Give only the number of lines in the records below that contain the word "right".

━━ Information given

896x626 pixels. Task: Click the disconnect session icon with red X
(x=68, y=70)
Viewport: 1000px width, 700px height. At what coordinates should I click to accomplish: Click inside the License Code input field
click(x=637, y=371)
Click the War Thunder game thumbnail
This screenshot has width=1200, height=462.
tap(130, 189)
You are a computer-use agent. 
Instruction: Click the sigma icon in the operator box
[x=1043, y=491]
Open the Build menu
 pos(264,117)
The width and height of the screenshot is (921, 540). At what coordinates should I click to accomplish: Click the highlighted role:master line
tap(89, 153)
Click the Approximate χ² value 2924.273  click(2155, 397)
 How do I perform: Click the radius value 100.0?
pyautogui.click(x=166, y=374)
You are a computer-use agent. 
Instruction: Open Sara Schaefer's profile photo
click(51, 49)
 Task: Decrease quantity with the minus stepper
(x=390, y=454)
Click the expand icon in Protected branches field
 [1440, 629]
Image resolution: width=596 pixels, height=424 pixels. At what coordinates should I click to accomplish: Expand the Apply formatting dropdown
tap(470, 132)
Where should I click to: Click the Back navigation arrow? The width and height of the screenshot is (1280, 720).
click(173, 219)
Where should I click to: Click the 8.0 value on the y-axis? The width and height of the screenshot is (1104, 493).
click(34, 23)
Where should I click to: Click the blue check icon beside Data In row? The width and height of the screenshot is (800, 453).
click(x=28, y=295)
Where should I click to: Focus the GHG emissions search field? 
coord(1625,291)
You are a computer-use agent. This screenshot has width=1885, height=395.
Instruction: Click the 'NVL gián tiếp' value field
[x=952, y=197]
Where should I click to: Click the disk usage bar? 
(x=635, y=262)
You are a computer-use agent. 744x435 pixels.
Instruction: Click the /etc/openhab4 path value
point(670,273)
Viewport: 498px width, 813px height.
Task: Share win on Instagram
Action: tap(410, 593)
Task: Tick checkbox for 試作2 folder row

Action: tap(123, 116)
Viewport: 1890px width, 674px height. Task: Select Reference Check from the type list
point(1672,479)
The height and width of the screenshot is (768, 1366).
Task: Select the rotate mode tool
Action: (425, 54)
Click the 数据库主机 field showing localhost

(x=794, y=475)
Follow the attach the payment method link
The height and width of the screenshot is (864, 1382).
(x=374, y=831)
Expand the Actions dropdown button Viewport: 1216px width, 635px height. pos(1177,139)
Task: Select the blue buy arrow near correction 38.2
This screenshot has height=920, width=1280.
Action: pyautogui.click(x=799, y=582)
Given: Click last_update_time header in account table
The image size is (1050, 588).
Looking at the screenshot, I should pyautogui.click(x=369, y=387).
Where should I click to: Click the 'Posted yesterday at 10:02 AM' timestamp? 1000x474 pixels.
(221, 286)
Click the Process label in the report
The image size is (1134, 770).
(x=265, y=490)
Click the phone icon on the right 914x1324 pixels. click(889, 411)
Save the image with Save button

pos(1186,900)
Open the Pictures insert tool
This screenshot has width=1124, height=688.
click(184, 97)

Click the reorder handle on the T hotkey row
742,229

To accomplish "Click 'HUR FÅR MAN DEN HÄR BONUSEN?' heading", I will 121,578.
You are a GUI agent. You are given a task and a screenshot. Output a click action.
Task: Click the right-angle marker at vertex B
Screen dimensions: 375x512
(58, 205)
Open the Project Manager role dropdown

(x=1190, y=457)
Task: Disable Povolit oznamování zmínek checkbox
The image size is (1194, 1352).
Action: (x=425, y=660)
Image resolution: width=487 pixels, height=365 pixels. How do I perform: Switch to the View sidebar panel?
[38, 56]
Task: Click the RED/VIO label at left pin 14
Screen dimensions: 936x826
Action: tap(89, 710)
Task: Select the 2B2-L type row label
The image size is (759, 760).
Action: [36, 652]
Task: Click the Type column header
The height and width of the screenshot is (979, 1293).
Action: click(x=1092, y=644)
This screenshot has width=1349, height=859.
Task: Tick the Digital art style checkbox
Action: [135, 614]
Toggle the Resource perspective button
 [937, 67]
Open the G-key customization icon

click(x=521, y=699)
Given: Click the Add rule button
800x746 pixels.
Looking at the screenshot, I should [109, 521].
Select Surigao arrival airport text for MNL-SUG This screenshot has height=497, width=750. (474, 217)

━━━━

** The answer **
2